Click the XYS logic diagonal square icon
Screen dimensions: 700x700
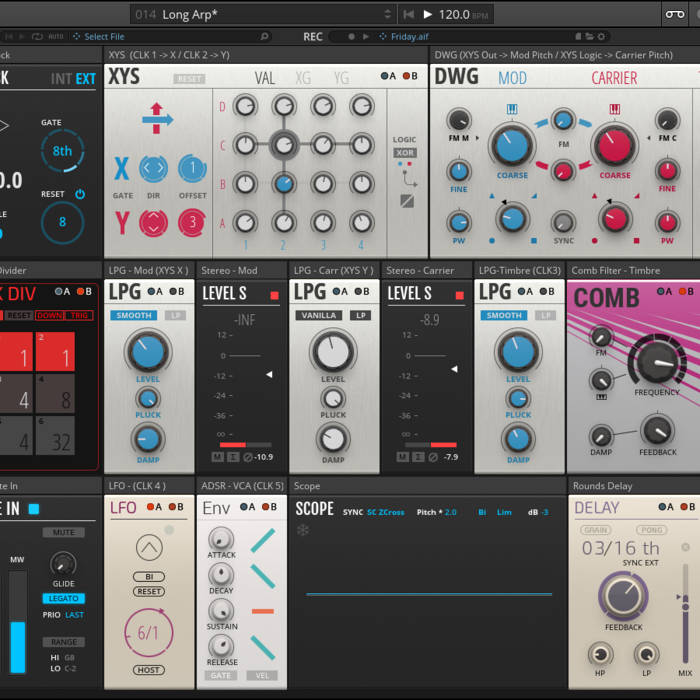(407, 200)
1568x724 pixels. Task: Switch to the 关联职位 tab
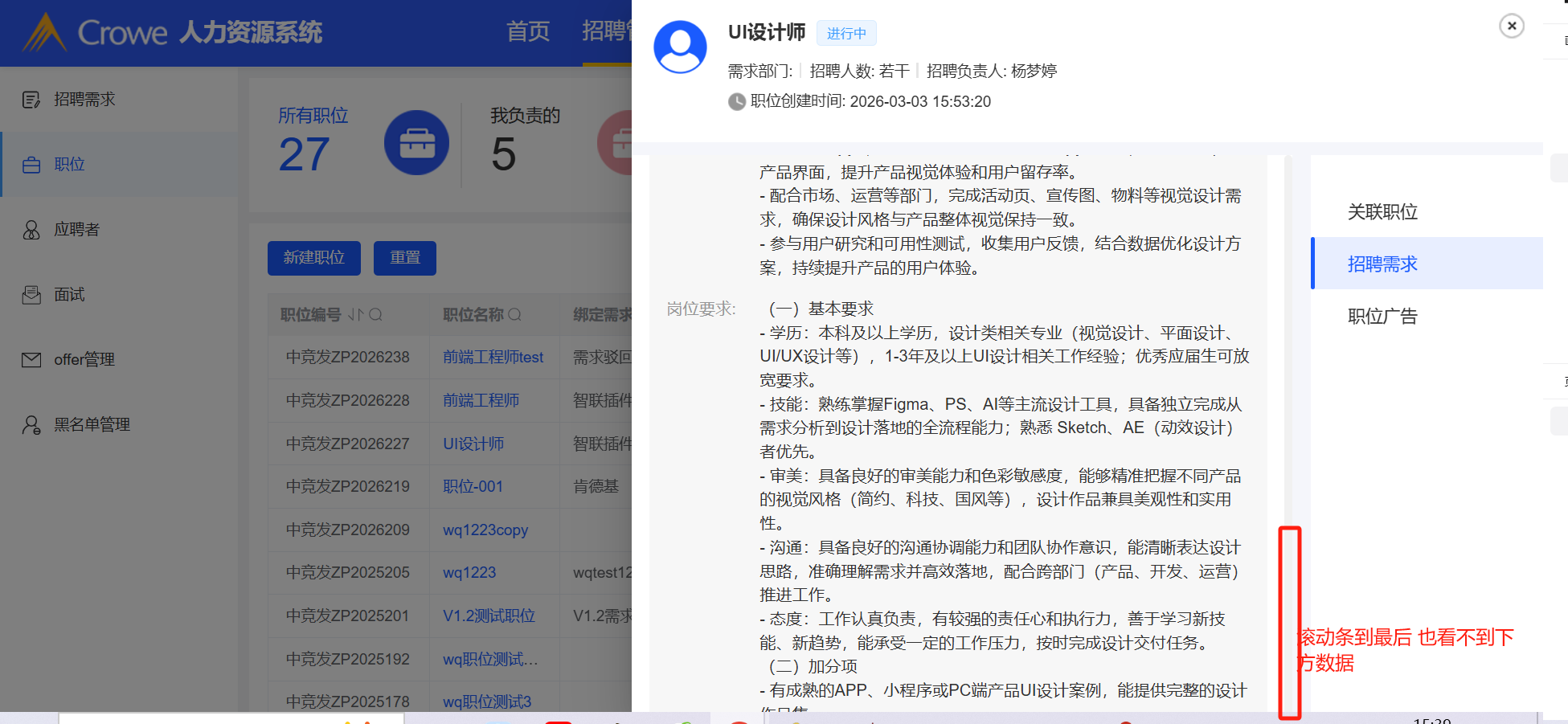tap(1382, 212)
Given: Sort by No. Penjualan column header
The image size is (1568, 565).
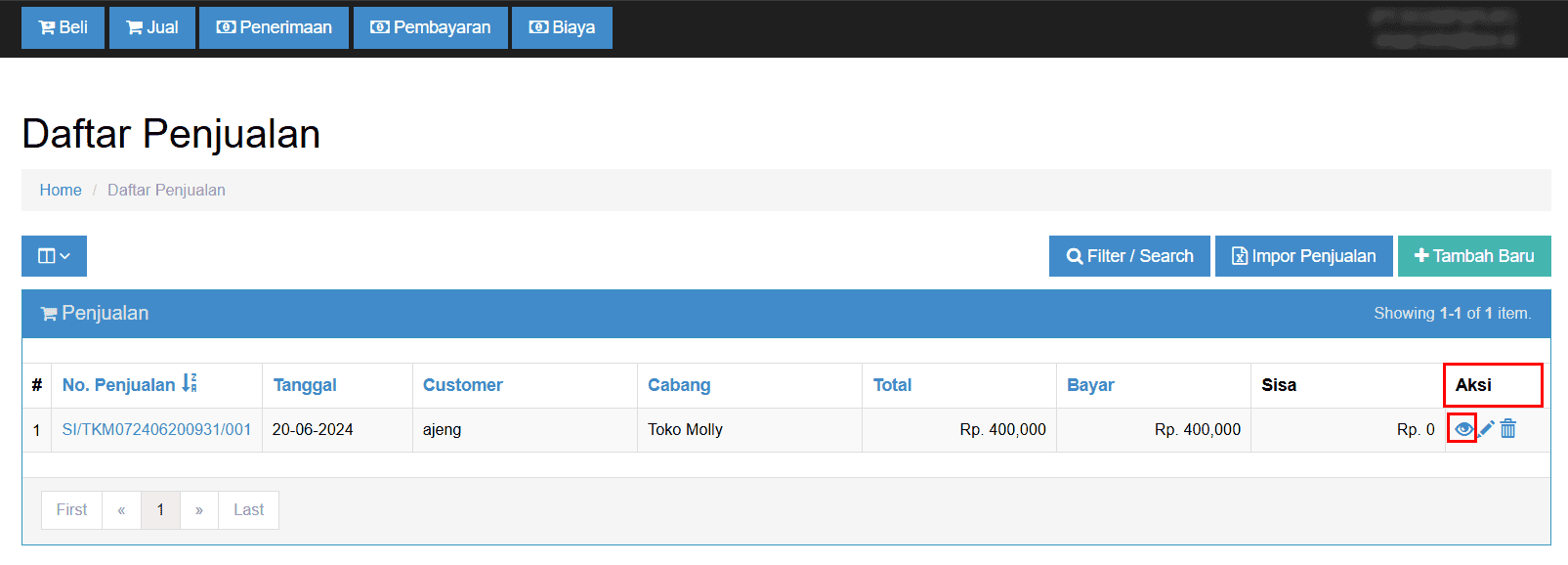Looking at the screenshot, I should (x=119, y=385).
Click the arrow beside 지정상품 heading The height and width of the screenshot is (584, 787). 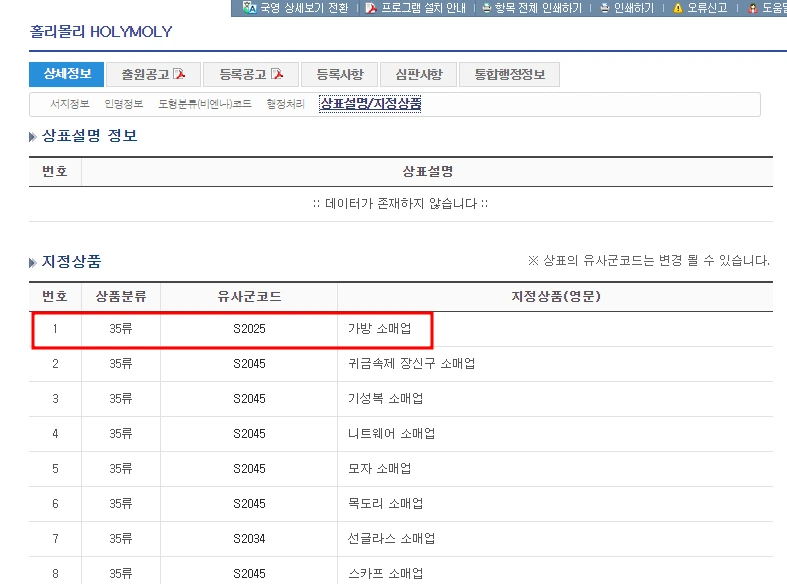point(33,262)
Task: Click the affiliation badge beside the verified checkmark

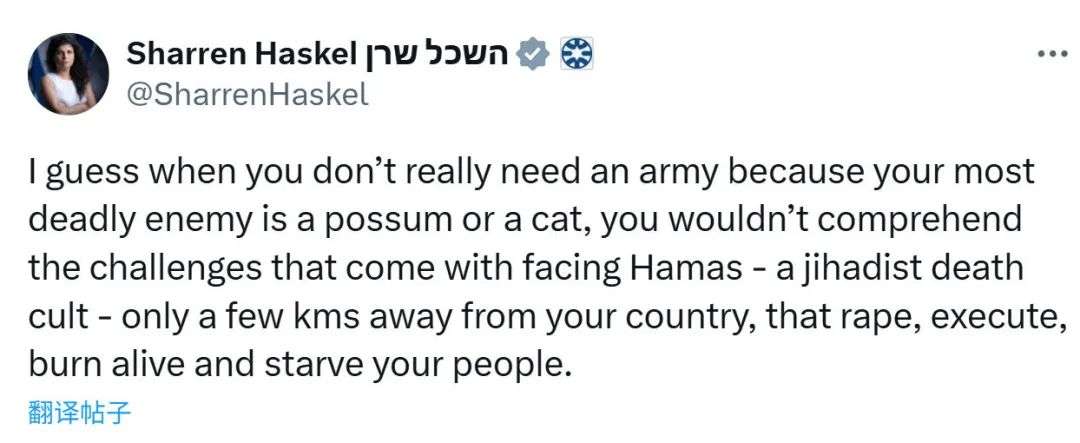Action: tap(575, 54)
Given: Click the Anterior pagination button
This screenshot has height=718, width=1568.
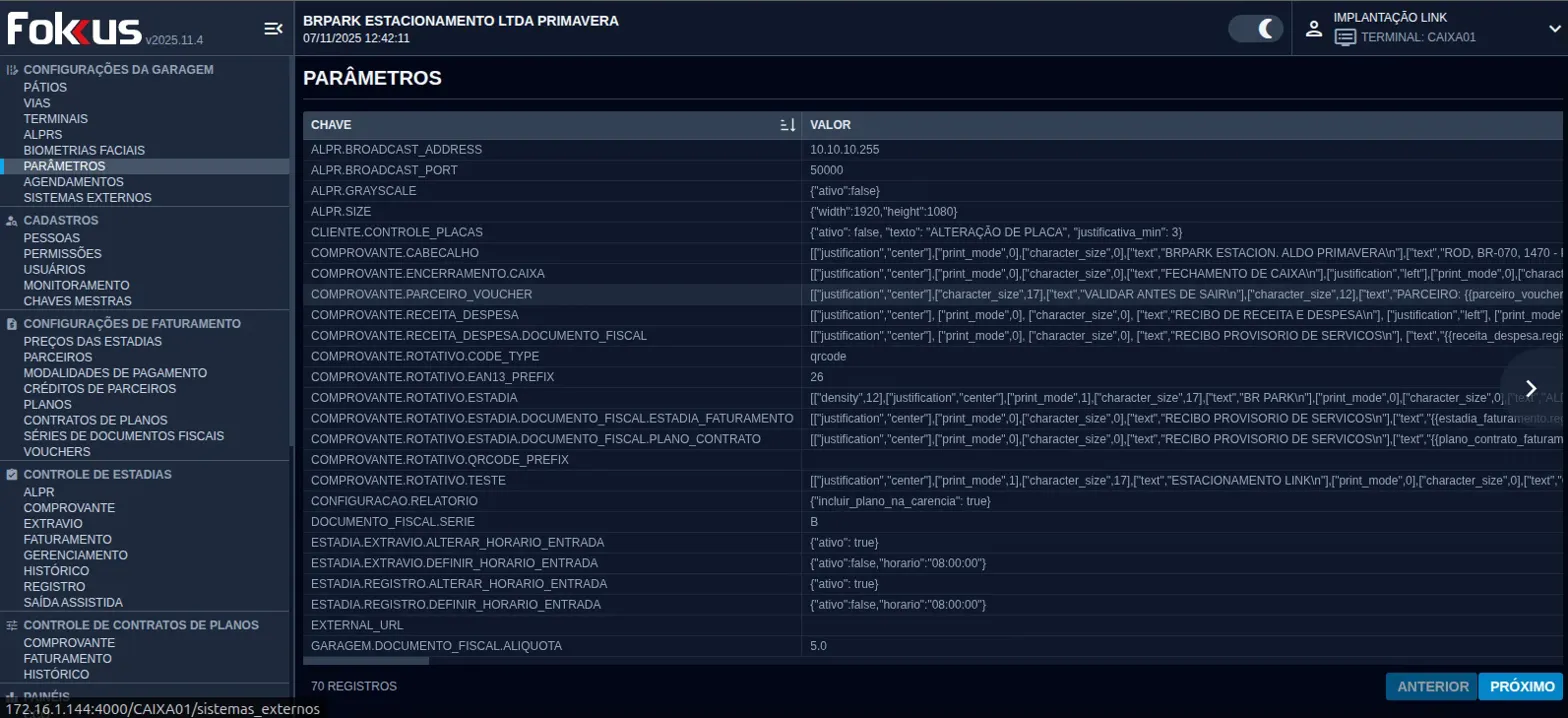Looking at the screenshot, I should (1431, 687).
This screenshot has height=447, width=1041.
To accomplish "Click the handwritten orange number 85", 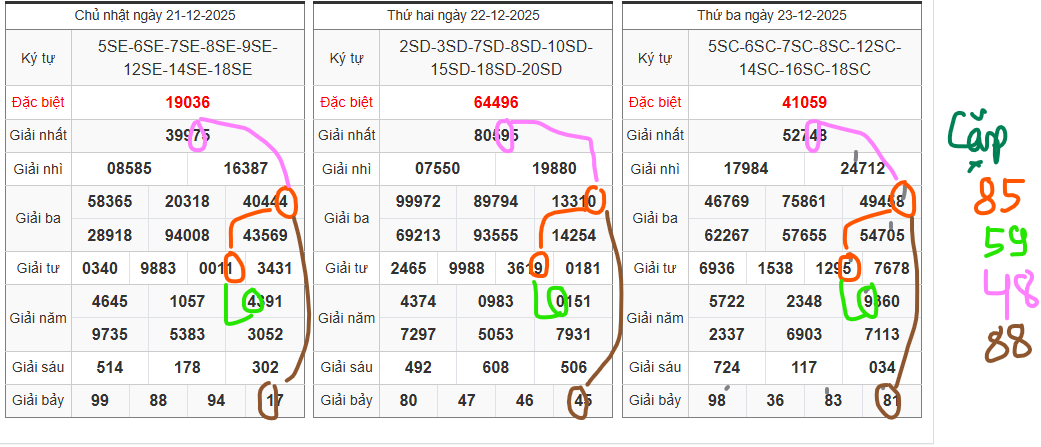I will point(997,195).
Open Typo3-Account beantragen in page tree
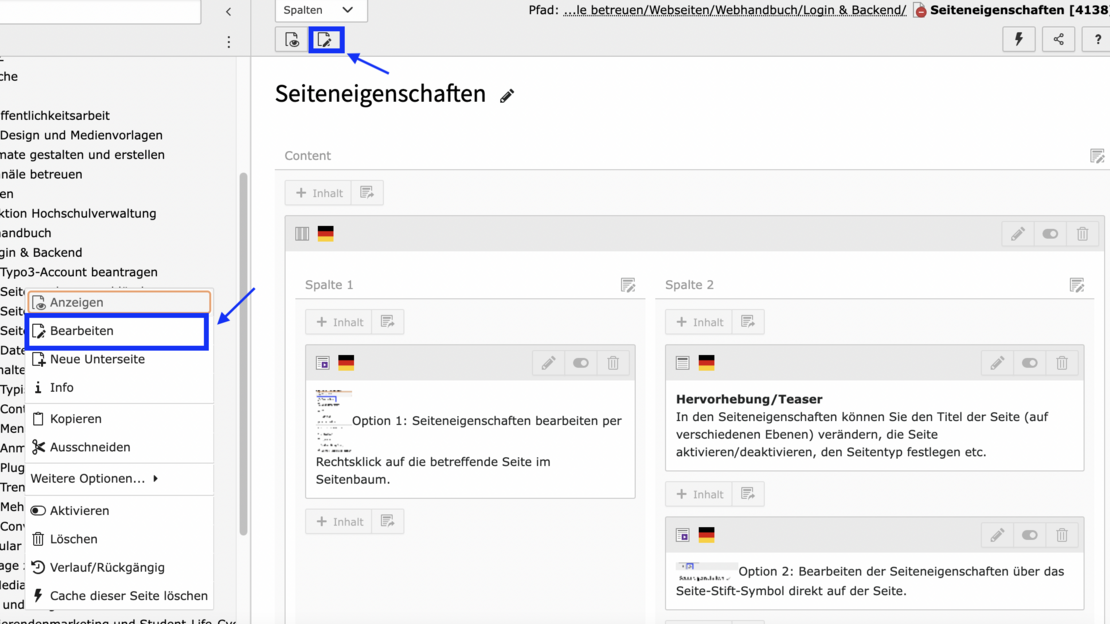Screen dimensions: 1110x624 [x=79, y=272]
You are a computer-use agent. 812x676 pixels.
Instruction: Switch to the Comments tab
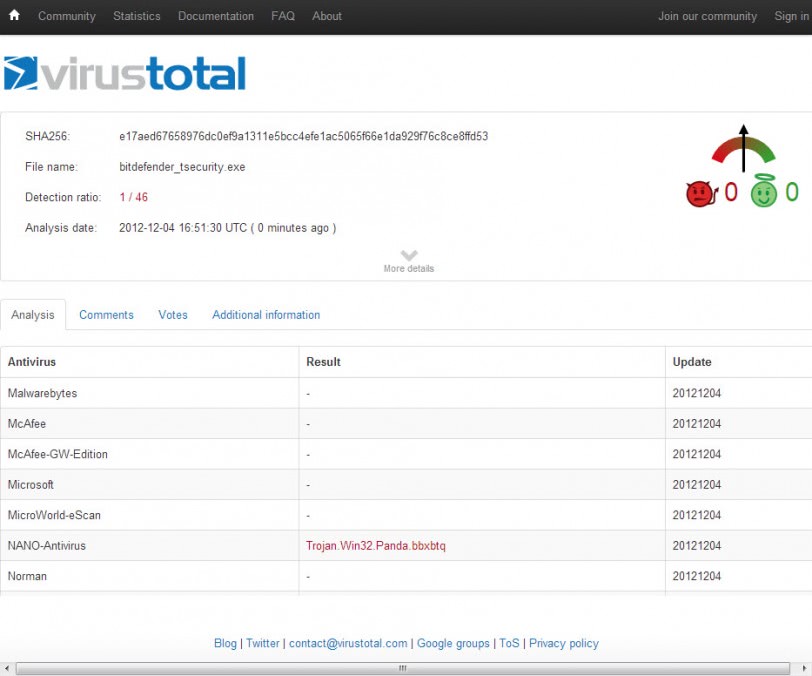(x=106, y=314)
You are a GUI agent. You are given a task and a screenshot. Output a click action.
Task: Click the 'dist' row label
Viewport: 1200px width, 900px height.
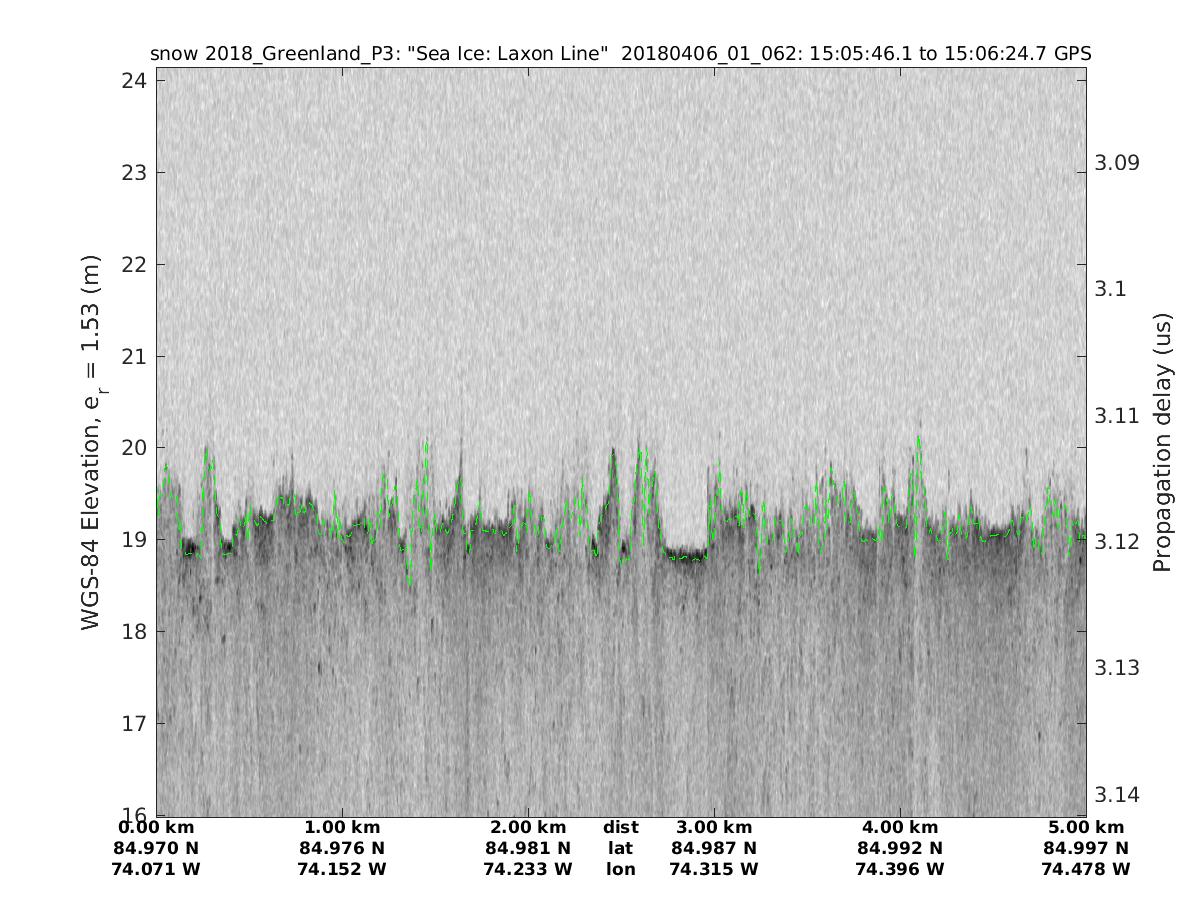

----------------

### Challenge:
Reproduce the lines of the material from the one containing "Open Typo3-Account beantragen in page tree" through the end of the material, both ends included, with "Comments" replaced by "Notes" and nothing else changed. Leave the pictures out.

### Task solution:
Open Typo3-Account beantragen in page tree
Screen dimensions: 1110x624 [x=79, y=272]
You are a computer-use agent. 812x676 pixels.
Instruction: Switch to the Notes tab
(x=106, y=314)
You are a GUI agent. You are given a task and a screenshot. Output a click action.
Task: Click the 'dist' row label
Viewport: 1200px width, 900px height.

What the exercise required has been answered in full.